Please return the whole listing. Keep each line exactly the same.

──────── LISTED RECORDS ────────

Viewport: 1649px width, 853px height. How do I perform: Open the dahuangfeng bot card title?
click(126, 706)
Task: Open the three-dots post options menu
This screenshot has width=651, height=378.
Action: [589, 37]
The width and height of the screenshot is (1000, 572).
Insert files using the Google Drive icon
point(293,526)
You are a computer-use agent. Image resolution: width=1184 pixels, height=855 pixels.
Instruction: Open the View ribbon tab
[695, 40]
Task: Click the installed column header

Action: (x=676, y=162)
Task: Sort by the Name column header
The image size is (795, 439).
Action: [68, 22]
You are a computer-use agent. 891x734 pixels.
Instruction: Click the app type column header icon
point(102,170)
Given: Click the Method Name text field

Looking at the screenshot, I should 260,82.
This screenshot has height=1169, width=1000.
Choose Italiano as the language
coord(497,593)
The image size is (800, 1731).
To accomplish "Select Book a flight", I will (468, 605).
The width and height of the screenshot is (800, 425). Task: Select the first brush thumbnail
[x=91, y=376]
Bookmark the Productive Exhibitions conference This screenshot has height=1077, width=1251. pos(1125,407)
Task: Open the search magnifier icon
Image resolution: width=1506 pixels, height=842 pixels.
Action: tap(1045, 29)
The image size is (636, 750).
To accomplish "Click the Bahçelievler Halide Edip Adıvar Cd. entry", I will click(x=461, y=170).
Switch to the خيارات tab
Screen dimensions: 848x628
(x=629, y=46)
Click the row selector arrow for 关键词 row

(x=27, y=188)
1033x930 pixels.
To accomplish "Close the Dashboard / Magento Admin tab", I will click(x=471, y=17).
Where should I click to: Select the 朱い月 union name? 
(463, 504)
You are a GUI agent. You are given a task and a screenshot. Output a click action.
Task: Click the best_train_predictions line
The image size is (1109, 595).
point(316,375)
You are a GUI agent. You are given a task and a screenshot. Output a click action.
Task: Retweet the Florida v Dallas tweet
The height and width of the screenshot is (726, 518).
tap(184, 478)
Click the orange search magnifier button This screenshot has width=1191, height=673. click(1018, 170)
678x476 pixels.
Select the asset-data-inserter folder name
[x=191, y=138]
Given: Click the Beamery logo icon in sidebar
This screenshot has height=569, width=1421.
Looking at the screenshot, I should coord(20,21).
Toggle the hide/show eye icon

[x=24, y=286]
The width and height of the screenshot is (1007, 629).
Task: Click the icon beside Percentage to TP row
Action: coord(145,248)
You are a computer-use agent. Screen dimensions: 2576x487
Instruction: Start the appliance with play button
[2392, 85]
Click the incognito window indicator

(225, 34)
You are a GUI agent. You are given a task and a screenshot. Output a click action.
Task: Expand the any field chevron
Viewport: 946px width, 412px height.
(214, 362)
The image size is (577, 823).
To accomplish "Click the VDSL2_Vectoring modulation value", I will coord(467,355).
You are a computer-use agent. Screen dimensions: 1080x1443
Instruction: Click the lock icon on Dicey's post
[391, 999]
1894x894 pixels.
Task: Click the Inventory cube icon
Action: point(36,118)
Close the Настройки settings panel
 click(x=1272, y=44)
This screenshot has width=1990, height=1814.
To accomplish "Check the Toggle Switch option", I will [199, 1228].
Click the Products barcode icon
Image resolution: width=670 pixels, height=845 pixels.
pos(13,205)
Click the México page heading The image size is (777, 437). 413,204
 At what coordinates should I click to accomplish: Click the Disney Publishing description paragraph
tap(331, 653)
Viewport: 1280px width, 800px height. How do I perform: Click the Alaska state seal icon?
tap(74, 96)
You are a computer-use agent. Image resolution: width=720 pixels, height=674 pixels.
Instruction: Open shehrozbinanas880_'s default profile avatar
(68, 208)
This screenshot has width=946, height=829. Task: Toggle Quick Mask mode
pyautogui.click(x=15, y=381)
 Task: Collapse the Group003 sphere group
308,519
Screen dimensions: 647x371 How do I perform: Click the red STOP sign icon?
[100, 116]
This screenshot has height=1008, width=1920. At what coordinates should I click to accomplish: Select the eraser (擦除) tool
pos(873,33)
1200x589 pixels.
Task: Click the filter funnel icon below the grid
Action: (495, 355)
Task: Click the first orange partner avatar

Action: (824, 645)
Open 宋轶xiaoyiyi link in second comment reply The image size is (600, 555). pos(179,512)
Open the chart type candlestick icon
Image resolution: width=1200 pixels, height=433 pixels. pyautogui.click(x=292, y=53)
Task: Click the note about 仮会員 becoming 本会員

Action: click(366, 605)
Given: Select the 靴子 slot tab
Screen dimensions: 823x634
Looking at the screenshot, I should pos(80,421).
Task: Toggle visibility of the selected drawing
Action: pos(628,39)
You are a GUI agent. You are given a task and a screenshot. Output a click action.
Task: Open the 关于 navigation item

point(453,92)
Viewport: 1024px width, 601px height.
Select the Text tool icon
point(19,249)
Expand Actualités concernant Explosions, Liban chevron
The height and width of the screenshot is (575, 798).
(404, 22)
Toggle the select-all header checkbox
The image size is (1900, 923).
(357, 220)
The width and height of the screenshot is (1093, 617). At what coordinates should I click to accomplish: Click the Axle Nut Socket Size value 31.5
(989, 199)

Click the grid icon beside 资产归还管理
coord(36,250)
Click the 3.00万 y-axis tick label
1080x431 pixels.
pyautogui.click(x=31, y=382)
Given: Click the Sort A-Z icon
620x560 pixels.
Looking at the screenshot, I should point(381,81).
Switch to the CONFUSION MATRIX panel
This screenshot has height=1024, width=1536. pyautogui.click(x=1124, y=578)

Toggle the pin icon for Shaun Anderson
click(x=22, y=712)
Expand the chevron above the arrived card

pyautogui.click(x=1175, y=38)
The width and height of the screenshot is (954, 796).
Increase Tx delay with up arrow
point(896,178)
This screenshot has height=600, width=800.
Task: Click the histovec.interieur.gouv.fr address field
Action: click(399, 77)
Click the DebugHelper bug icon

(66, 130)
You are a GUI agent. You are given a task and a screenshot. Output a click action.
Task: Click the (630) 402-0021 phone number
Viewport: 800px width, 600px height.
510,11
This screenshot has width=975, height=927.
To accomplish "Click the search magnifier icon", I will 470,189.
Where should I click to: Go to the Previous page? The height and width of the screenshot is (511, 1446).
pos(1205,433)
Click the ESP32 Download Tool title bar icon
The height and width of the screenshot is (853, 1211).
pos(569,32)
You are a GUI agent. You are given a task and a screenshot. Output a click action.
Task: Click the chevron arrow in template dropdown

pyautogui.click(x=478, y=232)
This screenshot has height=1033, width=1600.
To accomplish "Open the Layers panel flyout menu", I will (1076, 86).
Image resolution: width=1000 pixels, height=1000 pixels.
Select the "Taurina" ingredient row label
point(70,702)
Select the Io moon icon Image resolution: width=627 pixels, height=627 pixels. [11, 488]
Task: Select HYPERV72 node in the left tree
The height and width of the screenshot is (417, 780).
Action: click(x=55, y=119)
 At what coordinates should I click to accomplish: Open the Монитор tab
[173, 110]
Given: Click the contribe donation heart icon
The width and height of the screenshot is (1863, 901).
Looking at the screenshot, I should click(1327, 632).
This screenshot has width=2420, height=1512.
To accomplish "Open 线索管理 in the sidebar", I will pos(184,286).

────────

REPLY TO THE EXERCISE |
Viewport: 1649px width, 853px height. How do I perform: Open the dahuangfeng bot card title?
click(126, 706)
Task: Open the three-dots post options menu
This screenshot has width=651, height=378.
Action: [589, 37]
The width and height of the screenshot is (1000, 572).
Insert files using the Google Drive icon
point(293,526)
You are a computer-use agent. Image resolution: width=1184 pixels, height=855 pixels.
Instruction: Open the View ribbon tab
[695, 40]
Task: Click the installed column header

Action: (x=676, y=162)
Task: Sort by the Name column header
The image size is (795, 439).
Action: [68, 22]
You are a computer-use agent. 891x734 pixels.
Instruction: Click the app type column header icon
point(102,170)
Given: Click the Method Name text field

Looking at the screenshot, I should 260,82.
This screenshot has height=1169, width=1000.
Choose Italiano as the language
coord(497,593)
The image size is (800, 1731).
To accomplish "Select Book a flight", I will (468, 605).
The width and height of the screenshot is (800, 425). Task: Select the first brush thumbnail
[x=91, y=376]
Bookmark the Productive Exhibitions conference This screenshot has height=1077, width=1251. pos(1125,407)
Task: Open the search magnifier icon
Image resolution: width=1506 pixels, height=842 pixels.
Action: tap(1045, 29)
The image size is (636, 750).
To accomplish "Click the Bahçelievler Halide Edip Adıvar Cd. entry", I will click(x=461, y=170).
Switch to the خيارات tab
Screen dimensions: 848x628
(x=629, y=46)
Click the row selector arrow for 关键词 row

(x=27, y=188)
1033x930 pixels.
To accomplish "Close the Dashboard / Magento Admin tab", I will click(x=471, y=17).
Where should I click to: Select the 朱い月 union name? 
(463, 504)
You are a GUI agent. You are given a task and a screenshot. Output a click action.
Task: Click the best_train_predictions line
The image size is (1109, 595).
point(316,375)
You are a GUI agent. You are given a task and a screenshot. Output a click action.
Task: Retweet the Florida v Dallas tweet
The height and width of the screenshot is (726, 518).
tap(184, 478)
Click the orange search magnifier button This screenshot has width=1191, height=673. click(1018, 170)
678x476 pixels.
Select the asset-data-inserter folder name
[x=191, y=138]
Given: Click the Beamery logo icon in sidebar
This screenshot has height=569, width=1421.
Looking at the screenshot, I should coord(20,21).
Toggle the hide/show eye icon

[x=24, y=286]
The width and height of the screenshot is (1007, 629).
Task: Click the icon beside Percentage to TP row
Action: coord(145,248)
You are a computer-use agent. Screen dimensions: 2576x487
Instruction: Start the appliance with play button
[2392, 85]
Click the incognito window indicator

(225, 34)
You are a GUI agent. You are given a task and a screenshot. Output a click action.
Task: Expand the any field chevron
Viewport: 946px width, 412px height.
(214, 362)
The image size is (577, 823).
To accomplish "Click the VDSL2_Vectoring modulation value", I will coord(467,355).
You are a computer-use agent. Screen dimensions: 1080x1443
Instruction: Click the lock icon on Dicey's post
[391, 999]
1894x894 pixels.
Task: Click the Inventory cube icon
Action: point(36,118)
Close the Настройки settings panel
 click(x=1272, y=44)
This screenshot has width=1990, height=1814.
To accomplish "Check the Toggle Switch option", I will [199, 1228].
Click the Products barcode icon
Image resolution: width=670 pixels, height=845 pixels.
pos(13,205)
Click the México page heading The image size is (777, 437). 413,204
 At what coordinates should I click to accomplish: Click the Disney Publishing description paragraph
tap(331, 653)
Viewport: 1280px width, 800px height. How do I perform: Click the Alaska state seal icon?
tap(74, 96)
You are a computer-use agent. Image resolution: width=720 pixels, height=674 pixels.
Instruction: Open shehrozbinanas880_'s default profile avatar
(68, 208)
This screenshot has width=946, height=829. Task: Toggle Quick Mask mode
pyautogui.click(x=15, y=381)
 Task: Collapse the Group003 sphere group
308,519
Screen dimensions: 647x371 How do I perform: Click the red STOP sign icon?
[100, 116]
This screenshot has height=1008, width=1920. At what coordinates should I click to accomplish: Select the eraser (擦除) tool
pos(873,33)
1200x589 pixels.
Task: Click the filter funnel icon below the grid
Action: (495, 355)
Task: Click the first orange partner avatar

Action: (824, 645)
Open 宋轶xiaoyiyi link in second comment reply The image size is (600, 555). pos(179,512)
Open the chart type candlestick icon
Image resolution: width=1200 pixels, height=433 pixels. pyautogui.click(x=292, y=53)
Task: Click the note about 仮会員 becoming 本会員

Action: click(366, 605)
Given: Select the 靴子 slot tab
Screen dimensions: 823x634
Looking at the screenshot, I should pos(80,421).
Task: Toggle visibility of the selected drawing
Action: pos(628,39)
You are a GUI agent. You are given a task and a screenshot. Output a click action.
Task: Open the 关于 navigation item

point(453,92)
Viewport: 1024px width, 601px height.
Select the Text tool icon
point(19,249)
Expand Actualités concernant Explosions, Liban chevron
The height and width of the screenshot is (575, 798).
(404, 22)
Toggle the select-all header checkbox
The image size is (1900, 923).
(357, 220)
The width and height of the screenshot is (1093, 617). At what coordinates should I click to accomplish: Click the Axle Nut Socket Size value 31.5
(989, 199)

Click the grid icon beside 资产归还管理
coord(36,250)
Click the 3.00万 y-axis tick label
1080x431 pixels.
pyautogui.click(x=31, y=382)
Given: Click the Sort A-Z icon
620x560 pixels.
Looking at the screenshot, I should point(381,81).
Switch to the CONFUSION MATRIX panel
This screenshot has height=1024, width=1536. pyautogui.click(x=1124, y=578)

Toggle the pin icon for Shaun Anderson
click(x=22, y=712)
Expand the chevron above the arrived card

pyautogui.click(x=1175, y=38)
The width and height of the screenshot is (954, 796).
Increase Tx delay with up arrow
point(896,178)
This screenshot has height=600, width=800.
Task: Click the histovec.interieur.gouv.fr address field
Action: click(399, 77)
Click the DebugHelper bug icon

(66, 130)
You are a GUI agent. You are given a task and a screenshot. Output a click action.
Task: Click the (630) 402-0021 phone number
Viewport: 800px width, 600px height.
510,11
This screenshot has width=975, height=927.
To accomplish "Click the search magnifier icon", I will 470,189.
Where should I click to: Go to the Previous page? The height and width of the screenshot is (511, 1446).
pos(1205,433)
Click the ESP32 Download Tool title bar icon
The height and width of the screenshot is (853, 1211).
pos(569,32)
You are a GUI agent. You are given a task and a screenshot. Output a click action.
Task: Click the chevron arrow in template dropdown

pyautogui.click(x=478, y=232)
This screenshot has height=1033, width=1600.
To accomplish "Open the Layers panel flyout menu", I will (1076, 86).
Image resolution: width=1000 pixels, height=1000 pixels.
Select the "Taurina" ingredient row label
point(70,702)
Select the Io moon icon Image resolution: width=627 pixels, height=627 pixels. [11, 488]
Task: Select HYPERV72 node in the left tree
The height and width of the screenshot is (417, 780).
Action: click(x=55, y=119)
 At what coordinates should I click to accomplish: Open the Монитор tab
[173, 110]
Given: Click the contribe donation heart icon
The width and height of the screenshot is (1863, 901).
Looking at the screenshot, I should click(1327, 632).
This screenshot has width=2420, height=1512.
To accomplish "Open 线索管理 in the sidebar", I will pos(184,286).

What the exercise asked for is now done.